Hillary Clinton has reached the number of delegates needed to clinch the Democratic U.S. presidential nomination, the Associated Press said on Monday, the day before six states were set to vote in nominating contests.
But the campaign of her rival, Bernie Sanders, vowed to keep up the fight, saying it was wrong to count the votes of superdelegates before they actually cast ballots at the Democratic National Convention in July.
"Our job from now until the convention is to convince those superdelegates that Bernie is by far the strongest candidate against Donald Trump," the campaign said in a statement.
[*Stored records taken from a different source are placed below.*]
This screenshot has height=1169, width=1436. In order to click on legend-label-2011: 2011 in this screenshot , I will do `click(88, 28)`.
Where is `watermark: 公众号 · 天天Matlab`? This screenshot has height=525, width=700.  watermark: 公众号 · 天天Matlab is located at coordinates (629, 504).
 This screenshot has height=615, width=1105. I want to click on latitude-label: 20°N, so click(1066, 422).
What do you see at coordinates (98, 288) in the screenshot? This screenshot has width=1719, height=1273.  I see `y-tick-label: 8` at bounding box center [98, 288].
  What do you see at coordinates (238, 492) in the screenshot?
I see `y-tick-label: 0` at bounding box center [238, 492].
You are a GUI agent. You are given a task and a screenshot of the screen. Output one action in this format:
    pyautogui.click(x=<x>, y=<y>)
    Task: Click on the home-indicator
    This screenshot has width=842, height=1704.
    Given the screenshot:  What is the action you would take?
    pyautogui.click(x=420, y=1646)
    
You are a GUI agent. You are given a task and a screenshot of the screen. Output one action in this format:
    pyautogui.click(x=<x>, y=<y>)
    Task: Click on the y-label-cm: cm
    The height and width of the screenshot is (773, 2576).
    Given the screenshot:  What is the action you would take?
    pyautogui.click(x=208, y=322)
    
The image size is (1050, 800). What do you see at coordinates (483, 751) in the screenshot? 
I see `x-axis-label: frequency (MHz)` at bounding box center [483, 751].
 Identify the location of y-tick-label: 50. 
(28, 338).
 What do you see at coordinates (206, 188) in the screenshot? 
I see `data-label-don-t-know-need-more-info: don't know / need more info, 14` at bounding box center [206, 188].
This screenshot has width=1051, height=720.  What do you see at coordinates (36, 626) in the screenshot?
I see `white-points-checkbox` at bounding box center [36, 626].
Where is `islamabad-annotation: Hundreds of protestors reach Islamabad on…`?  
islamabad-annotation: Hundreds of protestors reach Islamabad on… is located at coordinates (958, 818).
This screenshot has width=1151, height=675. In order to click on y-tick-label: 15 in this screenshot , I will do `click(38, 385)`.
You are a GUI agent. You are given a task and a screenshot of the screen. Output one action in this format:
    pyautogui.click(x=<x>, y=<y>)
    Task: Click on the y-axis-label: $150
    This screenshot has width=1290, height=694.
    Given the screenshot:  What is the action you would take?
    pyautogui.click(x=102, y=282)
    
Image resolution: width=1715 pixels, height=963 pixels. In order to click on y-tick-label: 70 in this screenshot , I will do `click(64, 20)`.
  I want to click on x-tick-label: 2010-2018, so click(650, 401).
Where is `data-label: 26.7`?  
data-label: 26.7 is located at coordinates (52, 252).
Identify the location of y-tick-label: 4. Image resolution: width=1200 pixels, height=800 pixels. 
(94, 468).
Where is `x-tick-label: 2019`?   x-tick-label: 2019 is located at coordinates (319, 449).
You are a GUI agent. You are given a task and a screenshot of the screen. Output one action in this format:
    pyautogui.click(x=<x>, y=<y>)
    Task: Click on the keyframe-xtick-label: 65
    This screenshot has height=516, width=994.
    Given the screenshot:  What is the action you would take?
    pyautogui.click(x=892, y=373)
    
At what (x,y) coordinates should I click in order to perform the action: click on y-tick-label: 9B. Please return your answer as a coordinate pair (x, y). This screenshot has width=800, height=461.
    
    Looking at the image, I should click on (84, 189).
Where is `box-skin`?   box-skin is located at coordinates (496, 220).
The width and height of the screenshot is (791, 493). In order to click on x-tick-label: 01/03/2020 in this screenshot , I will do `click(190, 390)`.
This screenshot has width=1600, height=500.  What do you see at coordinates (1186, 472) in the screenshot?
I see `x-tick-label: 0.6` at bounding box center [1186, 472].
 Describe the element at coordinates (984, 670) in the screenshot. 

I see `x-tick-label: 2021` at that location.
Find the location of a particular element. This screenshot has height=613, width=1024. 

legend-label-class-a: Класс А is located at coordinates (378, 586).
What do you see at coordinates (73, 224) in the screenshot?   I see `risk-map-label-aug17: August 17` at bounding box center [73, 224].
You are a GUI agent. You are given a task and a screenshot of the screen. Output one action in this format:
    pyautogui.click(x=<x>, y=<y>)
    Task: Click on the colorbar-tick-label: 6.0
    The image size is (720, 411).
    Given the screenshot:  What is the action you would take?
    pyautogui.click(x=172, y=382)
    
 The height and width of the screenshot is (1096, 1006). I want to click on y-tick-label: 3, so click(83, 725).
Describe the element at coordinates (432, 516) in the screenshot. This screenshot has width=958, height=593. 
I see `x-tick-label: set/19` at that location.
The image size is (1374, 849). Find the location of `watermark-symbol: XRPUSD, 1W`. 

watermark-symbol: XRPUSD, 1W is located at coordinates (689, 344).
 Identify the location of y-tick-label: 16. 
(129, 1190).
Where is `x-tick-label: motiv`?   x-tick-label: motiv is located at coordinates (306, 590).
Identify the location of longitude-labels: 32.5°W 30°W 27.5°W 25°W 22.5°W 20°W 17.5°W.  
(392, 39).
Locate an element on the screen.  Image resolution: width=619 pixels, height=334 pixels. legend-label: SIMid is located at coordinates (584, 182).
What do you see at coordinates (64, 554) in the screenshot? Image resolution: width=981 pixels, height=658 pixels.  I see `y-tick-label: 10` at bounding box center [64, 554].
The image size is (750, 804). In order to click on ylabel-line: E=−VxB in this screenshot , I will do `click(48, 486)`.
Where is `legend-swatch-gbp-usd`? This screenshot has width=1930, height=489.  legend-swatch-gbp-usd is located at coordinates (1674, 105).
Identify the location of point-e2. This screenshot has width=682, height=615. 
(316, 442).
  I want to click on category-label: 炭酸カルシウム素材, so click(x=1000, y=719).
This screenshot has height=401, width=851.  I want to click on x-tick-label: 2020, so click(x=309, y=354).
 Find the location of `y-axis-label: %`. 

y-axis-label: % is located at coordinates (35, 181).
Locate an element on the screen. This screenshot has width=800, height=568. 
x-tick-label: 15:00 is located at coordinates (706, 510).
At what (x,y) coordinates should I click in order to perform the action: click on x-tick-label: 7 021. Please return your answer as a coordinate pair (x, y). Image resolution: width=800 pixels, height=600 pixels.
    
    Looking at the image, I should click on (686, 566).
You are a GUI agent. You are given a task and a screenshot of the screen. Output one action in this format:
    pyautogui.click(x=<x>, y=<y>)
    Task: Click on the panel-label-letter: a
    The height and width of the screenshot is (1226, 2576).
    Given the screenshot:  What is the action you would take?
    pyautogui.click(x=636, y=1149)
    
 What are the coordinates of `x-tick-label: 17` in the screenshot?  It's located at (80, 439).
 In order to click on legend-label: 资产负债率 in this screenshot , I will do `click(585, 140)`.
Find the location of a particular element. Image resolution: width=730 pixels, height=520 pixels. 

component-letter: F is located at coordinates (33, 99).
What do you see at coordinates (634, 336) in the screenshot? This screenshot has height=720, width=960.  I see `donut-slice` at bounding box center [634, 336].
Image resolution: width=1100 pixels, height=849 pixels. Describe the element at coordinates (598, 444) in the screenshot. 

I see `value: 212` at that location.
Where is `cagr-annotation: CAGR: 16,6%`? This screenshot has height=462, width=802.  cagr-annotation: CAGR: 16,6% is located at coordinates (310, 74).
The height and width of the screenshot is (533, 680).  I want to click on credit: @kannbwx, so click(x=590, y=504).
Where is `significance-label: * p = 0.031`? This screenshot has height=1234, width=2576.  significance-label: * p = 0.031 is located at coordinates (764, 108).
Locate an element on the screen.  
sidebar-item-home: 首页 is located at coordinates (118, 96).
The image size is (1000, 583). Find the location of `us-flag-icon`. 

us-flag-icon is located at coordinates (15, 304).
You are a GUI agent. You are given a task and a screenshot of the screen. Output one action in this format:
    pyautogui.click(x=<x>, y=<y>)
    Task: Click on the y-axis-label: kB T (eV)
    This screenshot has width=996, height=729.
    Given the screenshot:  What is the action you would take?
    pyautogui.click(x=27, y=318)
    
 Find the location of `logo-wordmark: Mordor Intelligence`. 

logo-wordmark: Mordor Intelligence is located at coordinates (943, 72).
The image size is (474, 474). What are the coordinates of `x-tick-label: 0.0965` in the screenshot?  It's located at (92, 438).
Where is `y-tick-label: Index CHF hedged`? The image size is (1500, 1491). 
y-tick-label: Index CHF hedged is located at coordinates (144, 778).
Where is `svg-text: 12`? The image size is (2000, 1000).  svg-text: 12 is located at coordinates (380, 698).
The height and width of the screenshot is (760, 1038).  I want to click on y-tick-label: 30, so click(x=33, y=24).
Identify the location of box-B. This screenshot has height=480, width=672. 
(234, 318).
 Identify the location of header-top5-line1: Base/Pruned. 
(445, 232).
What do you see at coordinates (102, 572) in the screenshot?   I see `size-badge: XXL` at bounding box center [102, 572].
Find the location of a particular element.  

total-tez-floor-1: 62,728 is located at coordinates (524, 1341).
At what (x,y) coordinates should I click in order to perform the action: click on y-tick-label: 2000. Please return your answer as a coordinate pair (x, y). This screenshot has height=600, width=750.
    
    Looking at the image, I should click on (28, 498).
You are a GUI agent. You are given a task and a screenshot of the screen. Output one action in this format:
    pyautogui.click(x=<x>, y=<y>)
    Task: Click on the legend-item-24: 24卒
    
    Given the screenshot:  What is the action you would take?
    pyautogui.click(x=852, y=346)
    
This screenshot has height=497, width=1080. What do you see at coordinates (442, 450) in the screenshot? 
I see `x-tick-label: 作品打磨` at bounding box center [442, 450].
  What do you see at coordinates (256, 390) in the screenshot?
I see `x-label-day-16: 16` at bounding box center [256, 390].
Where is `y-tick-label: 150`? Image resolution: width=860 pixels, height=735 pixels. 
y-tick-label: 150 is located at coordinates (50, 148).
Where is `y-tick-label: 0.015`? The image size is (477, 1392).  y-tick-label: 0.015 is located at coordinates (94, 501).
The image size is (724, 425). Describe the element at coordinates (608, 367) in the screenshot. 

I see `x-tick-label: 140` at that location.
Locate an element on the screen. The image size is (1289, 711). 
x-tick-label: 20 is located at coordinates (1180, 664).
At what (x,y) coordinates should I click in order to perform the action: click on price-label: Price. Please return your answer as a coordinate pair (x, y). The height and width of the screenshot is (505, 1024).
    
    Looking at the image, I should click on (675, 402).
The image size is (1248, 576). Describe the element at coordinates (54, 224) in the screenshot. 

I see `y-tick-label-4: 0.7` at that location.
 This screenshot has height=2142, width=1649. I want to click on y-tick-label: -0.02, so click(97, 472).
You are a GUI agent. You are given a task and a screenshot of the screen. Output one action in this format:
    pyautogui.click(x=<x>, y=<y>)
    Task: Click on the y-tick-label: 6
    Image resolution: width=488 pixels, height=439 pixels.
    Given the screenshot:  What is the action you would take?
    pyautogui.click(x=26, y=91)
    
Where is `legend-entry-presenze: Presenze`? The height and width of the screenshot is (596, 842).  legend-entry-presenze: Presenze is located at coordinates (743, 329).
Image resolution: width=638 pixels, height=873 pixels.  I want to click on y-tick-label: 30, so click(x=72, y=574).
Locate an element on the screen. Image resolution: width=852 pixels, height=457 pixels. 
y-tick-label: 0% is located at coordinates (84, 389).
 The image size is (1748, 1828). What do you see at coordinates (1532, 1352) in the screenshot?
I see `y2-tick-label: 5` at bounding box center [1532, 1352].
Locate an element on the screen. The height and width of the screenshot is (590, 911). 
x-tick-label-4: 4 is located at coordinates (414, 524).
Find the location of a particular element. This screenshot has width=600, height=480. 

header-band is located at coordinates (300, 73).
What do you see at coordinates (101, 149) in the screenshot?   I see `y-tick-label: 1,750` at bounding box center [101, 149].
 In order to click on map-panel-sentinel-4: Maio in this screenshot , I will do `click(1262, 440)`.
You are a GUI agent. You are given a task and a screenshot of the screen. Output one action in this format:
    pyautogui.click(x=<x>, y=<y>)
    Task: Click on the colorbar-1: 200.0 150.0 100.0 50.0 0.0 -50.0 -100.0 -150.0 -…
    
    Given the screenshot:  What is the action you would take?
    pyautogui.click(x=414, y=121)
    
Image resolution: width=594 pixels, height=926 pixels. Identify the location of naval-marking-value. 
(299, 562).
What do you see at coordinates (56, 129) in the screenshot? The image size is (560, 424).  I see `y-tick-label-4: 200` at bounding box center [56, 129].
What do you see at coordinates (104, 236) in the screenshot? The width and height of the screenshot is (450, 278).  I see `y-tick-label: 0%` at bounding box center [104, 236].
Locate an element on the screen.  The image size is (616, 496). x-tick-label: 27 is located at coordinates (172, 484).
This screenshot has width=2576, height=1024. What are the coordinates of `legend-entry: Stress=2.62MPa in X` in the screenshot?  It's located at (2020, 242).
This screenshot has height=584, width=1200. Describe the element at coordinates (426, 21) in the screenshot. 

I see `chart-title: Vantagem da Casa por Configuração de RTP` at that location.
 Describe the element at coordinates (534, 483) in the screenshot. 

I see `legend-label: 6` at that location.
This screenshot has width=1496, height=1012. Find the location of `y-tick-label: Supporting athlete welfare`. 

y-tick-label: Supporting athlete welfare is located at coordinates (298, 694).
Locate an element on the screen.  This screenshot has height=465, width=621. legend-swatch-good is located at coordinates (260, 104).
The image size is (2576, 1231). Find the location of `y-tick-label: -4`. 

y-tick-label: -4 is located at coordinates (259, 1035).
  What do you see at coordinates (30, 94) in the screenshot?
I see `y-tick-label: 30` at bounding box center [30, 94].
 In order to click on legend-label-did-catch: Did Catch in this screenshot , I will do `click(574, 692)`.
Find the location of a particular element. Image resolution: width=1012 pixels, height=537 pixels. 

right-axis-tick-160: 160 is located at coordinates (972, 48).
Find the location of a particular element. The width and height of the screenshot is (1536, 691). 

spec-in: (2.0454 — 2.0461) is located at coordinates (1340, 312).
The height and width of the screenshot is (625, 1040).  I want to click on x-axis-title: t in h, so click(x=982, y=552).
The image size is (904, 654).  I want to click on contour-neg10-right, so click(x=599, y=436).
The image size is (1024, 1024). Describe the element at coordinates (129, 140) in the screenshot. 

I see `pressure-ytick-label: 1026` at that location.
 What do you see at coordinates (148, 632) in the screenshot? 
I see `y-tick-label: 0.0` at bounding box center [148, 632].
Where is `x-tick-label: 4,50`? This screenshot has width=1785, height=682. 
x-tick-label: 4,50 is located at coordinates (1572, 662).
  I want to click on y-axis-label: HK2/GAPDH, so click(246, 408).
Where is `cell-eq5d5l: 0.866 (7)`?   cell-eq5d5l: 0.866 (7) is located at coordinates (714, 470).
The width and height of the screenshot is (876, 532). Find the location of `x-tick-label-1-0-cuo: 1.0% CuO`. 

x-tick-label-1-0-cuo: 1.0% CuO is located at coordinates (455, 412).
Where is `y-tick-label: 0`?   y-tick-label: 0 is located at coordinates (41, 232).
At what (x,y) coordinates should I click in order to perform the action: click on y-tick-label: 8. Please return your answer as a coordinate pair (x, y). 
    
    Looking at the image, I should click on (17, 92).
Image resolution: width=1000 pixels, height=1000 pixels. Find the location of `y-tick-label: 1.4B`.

Superdelegates largely consist of party leaders and elected senators, members of Congress and governors.
Clinton, a former secretary of state, reached the 2,383 delegates needed to become the presumptive Democratic nominee with a decisive weekend victory in Puerto Rico and a burst of last-minute support from superdelegates, the AP reported. She would be the first woman nominated for president by a major U.S. political party.
"According to the news, we are on the brink of a historic, historic, unprecedented moment," Clinton told a rally in Long Beach, California, shortly after the AP report. "But we still have work to do, don't we? We have six elections tomorrow and we're going to fight hard for every single vote, especially right here in California."
Clinton has 1,812 pledged delegates won in primaries and caucuses. She also has the support of 571 superdelegates, according to an AP count.
She called for party unity, suggesting it was time for Sanders, a U.S. senator from Vermont, to abandon his hard-fought challenge, as six states hold nominating contests on Tuesday when she expects to clinch the nomination.
Clinton told reporters in California that Tuesday marked eight years from the day she withdrew from the 2008 White House race, endorsing Barack Obama after a bitter rivalry. Her supporters have said Sanders should look at that as a road map for his own exit from this year's race.
After staying above the campaign fray for months, Obama could endorse his former secretary of state as early as this week, the New York Times and CNN reported. White House press secretary Josh Earnest told reporters the president was waiting for New Jersey and California to vote on Tuesday before weighing in.
Although she has won more votes and earned the support of more delegates to the Democratic National Convention in July, she has shied away from calling on Sanders to drop out of the contest. On Monday, she pointed to her 2008 decision to unite the party and said Democrats needed to
do the same to take on Trump, the presumptive Republican nominee.
"I believed it was the right thing to do. No matter what differences we had in our long campaign, they paled in comparison to the differences we had with the Republicans, and that is actually even more true today," Clinton said.
"Anyone who has supported me, anyone who has supported Senator Sanders has a lot at stake in this election in preventing Donald Trump from being our president," she said.
Clinton has long been the front-runner to be the Democratic nominee in the Nov. 8 election but has faced an unexpectedly tough fight against Sanders, 74, and his attacks on her from the left.
An Obama endorsement would come as a welcome boost to Clinton and to Democrats concerned the party needs to turn its attention to campaigning against Trump. While he has made remarks indicating a preference for Clinton, Obama has so far avoided a clear endorsement. Obama remains popular with many voters. His job approval was over 50 percent in a recent Reuters/Ipsos poll and has been on the rise in 2016.
Montana, North Dakota, South Dakota and New Mexico also hold nominating contests on Tuesday, but most attention will focus on California. Clinton once held a sizable lead there over Sanders, but opinion polls in recent days showed them in a dead heat.
A Sanders victory there could embolden his supporters to urge him to wage a fractious convention fight. It could also help Trump, 69, who clinched the Republican nomination last month, argue that she is a weak candidate.
"It's going to make her ability to seal the deal with disaffected Democrats all that much harder, which is unfortunate given the fact that the Republicans for better or for worse already have their candidate," said Jim Manley, a Democratic strategist who supports Clinton. "The only one benefiting from this is Donald Trump."
Sanders' campaign appeared to burn through cash to get to the final nominating contests, ending April with just $5.8 million on hand, compared with Clinton's $30 million. The senator has not released his May fundraising figures. Spokesman Michael Briggs said in an email the campaign was "doing fine."
Clinton heads into Tuesday's contests after a victory over the weekend in Puerto Rico's primary. She is also expected to win in Washington, D.C., which holds the final primary of the year on June 14.
Trump, a real estate developer, has regularly stirred up controversy on the campaign trail. In recent days, his comments about a judge he believes to be biased against him because he is Mexican-American have drawn criticism.